Il demeure, cependant, que les acteurs informels s’avèrent plus efficaces que les camions compacteurs des opérateurs privés pour un certain nombre de tâches, à commencer par le tri sélectif à la source. C’est le rôle des nouvelles start-ups intégrées par la LAWMA. Elles sont formelles, partenaires du gouvernement, et font bénéficier à Lagos de leur image verte et dynamique, sans cesse appropriée par les autorités.
En second lieu, pourquoi avoir recours à d’innombrables opérateurs privés ?
Le nombre si élevé d’opérateurs privés (346) peut s’expliquer par l’incapacité financière actuelle de la LAWMA, au budget modeste, d’engager des contrats de longue durée avec des opérateurs plus importants.

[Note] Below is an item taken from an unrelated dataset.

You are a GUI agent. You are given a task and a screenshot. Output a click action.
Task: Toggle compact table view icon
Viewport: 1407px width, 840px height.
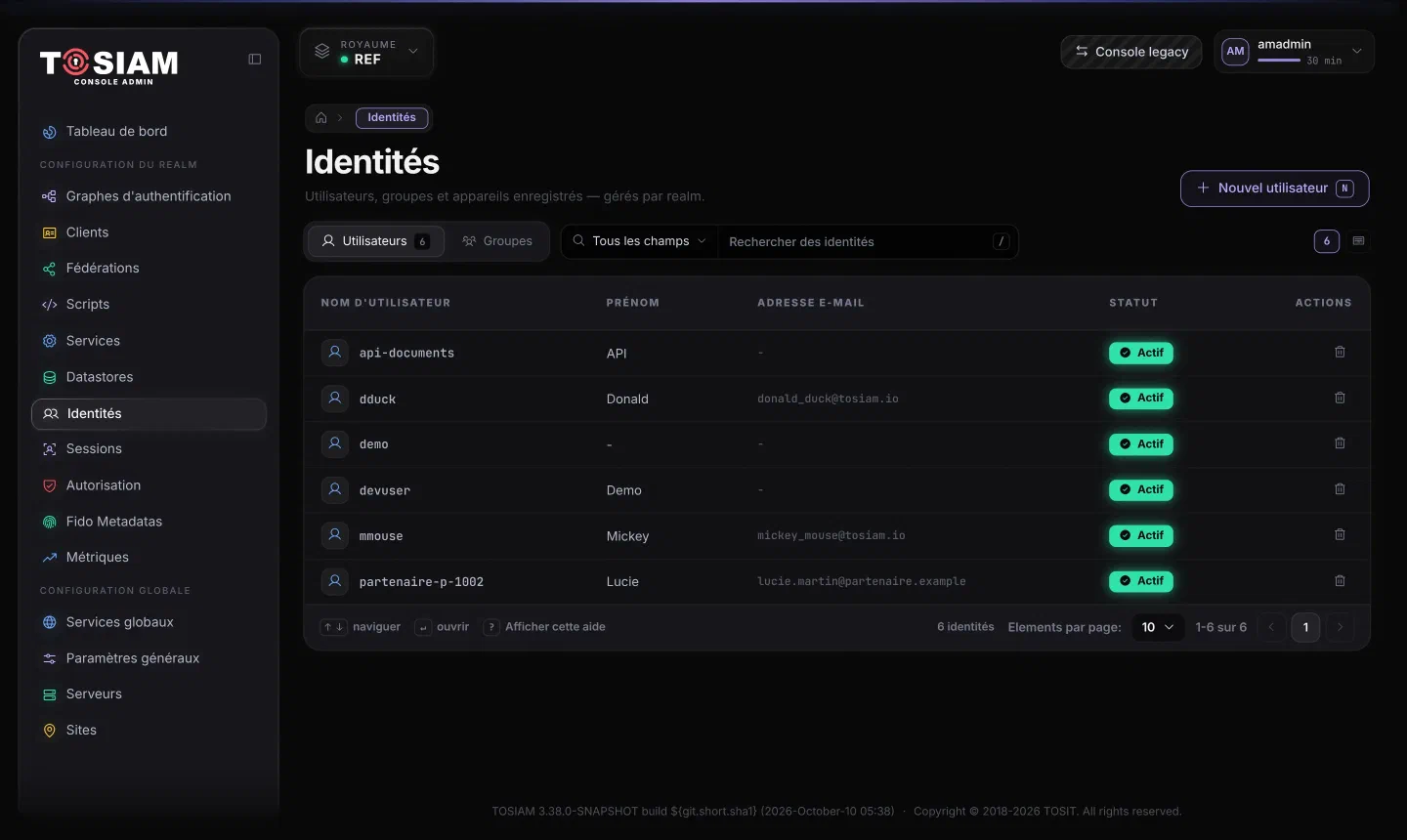click(x=1358, y=241)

La LAWMA parvient néanmoins, au fil des ans, à collaborer avec des acteurs privés de plus en plus importants, qui permettent la constitution d’infrastructures, à l’image de West Africa Energy et son centre de tri. D’ici à 2020, il est probable que l’agence établira un contrat de gestion de son nouveau site d’enfouissement à Epe avec un acteur international, qui lui apportera l’expertise nécessaire.
Conclusion
Au cours des dix dernières années, la gestion des déchets au sein de l’aire métropolitaine de Lagos a évolué de manière indéniable. Au niveau politique, cette amélioration s’insère dans des objectifs de modernisation de l’image de Lagos, mégalopole qui doit s’élever aux critères environnementaux de “ville verte et durable.”
Olushosun, la principale décharge de Lagos, est considérée comme la plus grande d’Afrique de l’Ouest, couvrant environ 43 hectares au coeur du nord de la ville, et recueillant 40% des déchets collectés dans l’Etat de Lagos. Depuis son ouverture officielle en 1992, Olusosun a accumulé pas moins de 40 millions de tonnes, recueillant aujourd’hui encore une flotte quotidienne d’environ 300 camions, pour 11 000 tonnes par jour
Ainsi, ce travail d’analyse sur la formalisation de la gestion des déchets solides ménagers et commerciaux a permis d’identifier plusieurs points clé. D’abord, la contractualisation de petits opérateurs privés s’est opérée en parallèle du bannissement formel des cart-pushers, qui assuraient la collecte en fonction des requêtes spontanées des habitants.
De l’aspect disciplinaire, voire violent, de ce processus de formalisation de la collecte, dérive des situations ambigües pour les autres acteurs impliqués dans la chaîne des déchets. La situation ambivalente des ferrailleurs met en lumière les réseaux de patronage à l’oeuvre dans Lagos, où les directives des autorités métropolitaines reposent sur la capacité et le bon vouloir des gouvernements locaux à appliquer les objectifs adoptés à l’échelle supérieure.
Du 21 au 23 octobre 2015 se tiendra à Lagos le plus grand salon dédié à la gestion des déchets jamais organisé en Afrique de l’ouest : 150 entreprises y seront représentées. Cet évènement, la African Waste Management Exhibition, 7 est symptomatique de l’émergence d’une industrie des déchets à Lagos, face à laquelle les acteurs informels peineront à maintenir leurs positions.